- Tarea: Reproduce sin cambios el pasaje del texto sobre los mercados que empieza por "Las ciudades se" y sigue hasta "la ciudad misma.".

- Fragmento del texto:
--------
Las ciudades se conocen por sus mercados. No hace falta ser Marco Polo para caer en tal convencimiento. Mercados, ferias, zocos, baratillos, tenderetes, rastros y, como quiera que se les llame, son el espejo del alma de las ciudades que los sostienen. Viajar es visitar mercados. Por ejemplo, la Boquería; no se puede conocer Barcelona sin pisar la Boquería. Lo mismo puede predicarse del rastro madrileño. Del Gran Bazar de Estambul o de Camden en Londres. Ellos son la ciudad. Destartalados o más o menos peripuestos, caóticos o de rigor milimetrado, pujantes o venidos a peor suerte, ellos son la ciudad misma.

Y en todos se come; lo demás suele ser secundario. Se compra para cocinar o se come lo que allí se cocina. Se come como el que comulga. Es parte del rito. Ostras en el Mercado de la Piedra de Vigo o litronas de naranja en la plaza Jemaa El-Fna de Marrakech.

Luego están los mercados gourmet. Una simpática manera de poner al día lo que el viento de la modernidad se estaba llevando. Un intento de recuperar para los mercados de abastos la etiqueta de lugar de encuentro, de saludo, de convivencia, de fiesta. Una fórmula con tantas variantes como intentos. Una fórmula que no siempre cuaja, que tiene sus propios fantasmas en el armario y que, sin embargo, está en el anhelo de muchas ciudades que han visto como sus mercados tradicionales languidecen o, simplemente, cierran por falta de ventas. Por ejemplo, Cáceres. Por ejemplo, Badajoz.

En la ruta de las Españas se va viendo de todo. Estos últimos días he tenido ocasión de visitar cuatro modelos distintos y de dispar éxito. Al visitarlos pensaba en Extremadura, en si en mi tierra pudiera hacerse algo más o menos parecido. En Madrid, Platea. Es el proyecto más radical; recupera un antiguo teatro para la gastronomía y el ocio nocturno. Sin duda es un entorno moderno y bello, aunque luego lo de comer sea un tanto caótico. Si te empeñas en comer percebes, o los acompañas de vermut o te toca peregrinar al puesto de los vinos. Es como Madrid, grande, urgente, de neón y pujante. Evidentemente de números muy distantes a los nuestros. En Murcia, el mercado de Correos. Solo gastronomía en el antiguo edificio de Correos (muchos años abandonado). Tirando a caro y tirando a malo. Abierto hará unos meses, de momento está repleto de señoritos (as) olisqueando. Sospecho que no cuajará. En Bilbao, el Mercado de la Ribera. Sus diez mil metros cuadrados lo convierten en el mayor mercado cubierto de Europa, y no es una bilbaínada (o sí). Es el mercado de siempre, pero con galerías completas dedicadas a la manduca, a la tapa y al bebe que te llenes. El mucho tirón turístico de la villa mantiene a reventar los locales (incluso las innúmeras carnicerías donde se venden descomunales chuletones). Y más cerca, en el mapa y en los perfiles, en Salamanca, su Mercado Central. Otro centenario mercado de abastos maqueado con gusto. Gente de por allí y la vena poderosa de los turistas que buscan los embutidos salmantinos. Un lugar con cierto encanto, con un par de barecitos, sencillo, pero concurrido desde el punto de la mañana; probablemente el modelo que con más papeletas de éxito cabría importar, mutatis mutandis, en las ciudades extremeñas.
--------
- Material proporcionado:

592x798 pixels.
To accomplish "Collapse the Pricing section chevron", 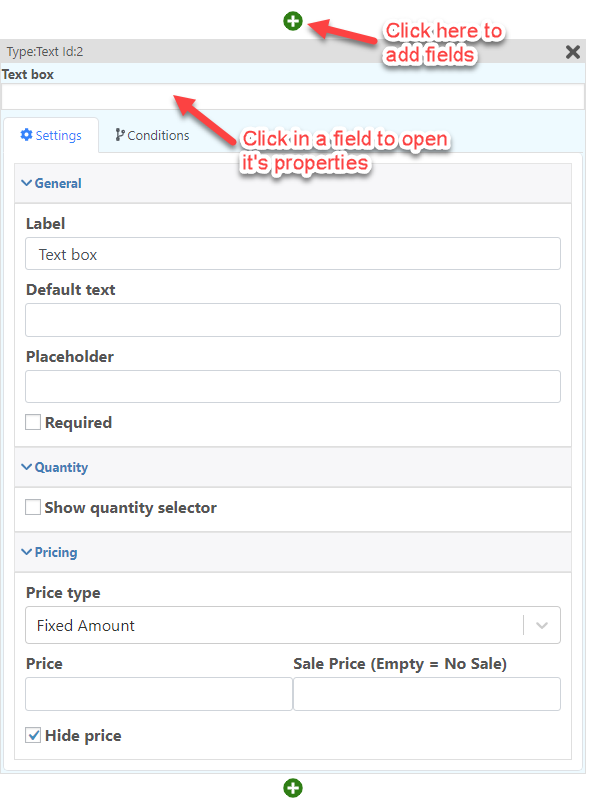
--------
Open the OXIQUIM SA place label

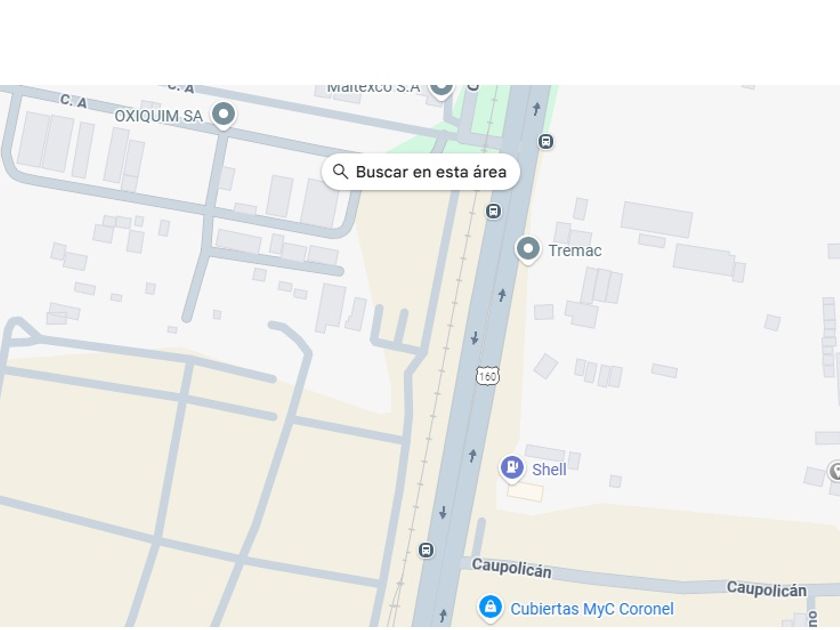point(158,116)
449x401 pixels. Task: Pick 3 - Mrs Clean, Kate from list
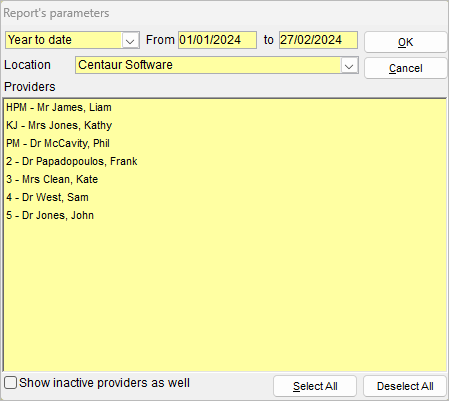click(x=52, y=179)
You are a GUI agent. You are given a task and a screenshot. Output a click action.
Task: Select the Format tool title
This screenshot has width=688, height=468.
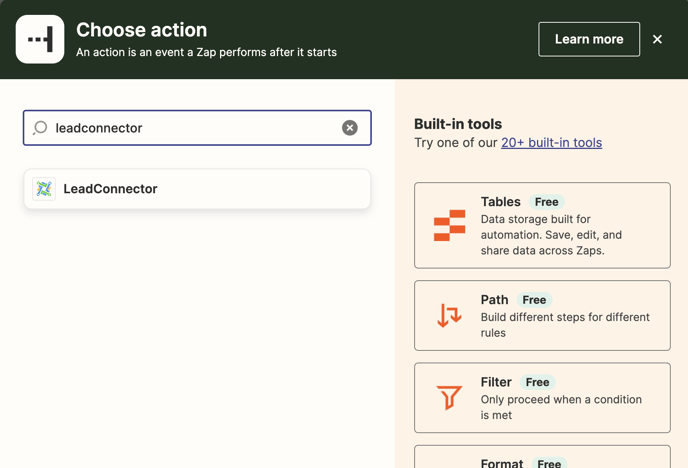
--------
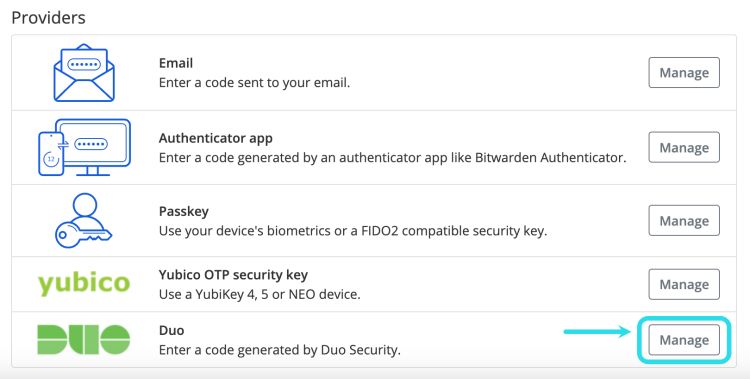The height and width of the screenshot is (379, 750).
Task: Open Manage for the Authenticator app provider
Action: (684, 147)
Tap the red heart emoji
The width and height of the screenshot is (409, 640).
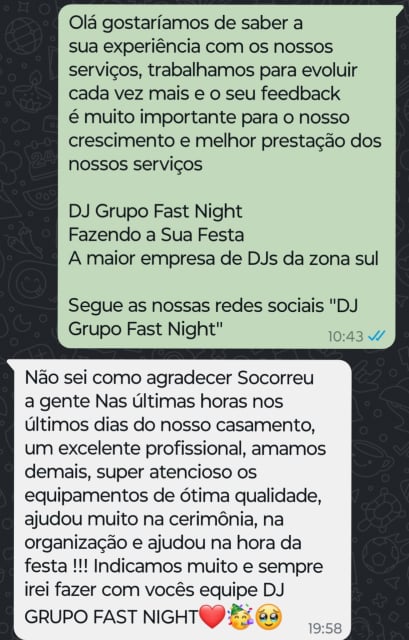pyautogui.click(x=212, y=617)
--------
- Solución:
Las ciudades se conocen por sus mercados. No hace falta ser Marco Polo para caer en tal convencimiento. Mercados, ferias, zocos, baratillos, tenderetes, rastros y, como quiera que se les llame, son el espejo del alma de las ciudades que los sostienen. Viajar es visitar mercados. Por ejemplo, la Boquería; no se puede conocer Barcelona sin pisar la Boquería. Lo mismo puede predicarse del rastro madrileño. Del Gran Bazar de Estambul o de Camden en Londres. Ellos son la ciudad. Destartalados o más o menos peripuestos, caóticos o de rigor milimetrado, pujantes o venidos a peor suerte, ellos son la ciudad misma.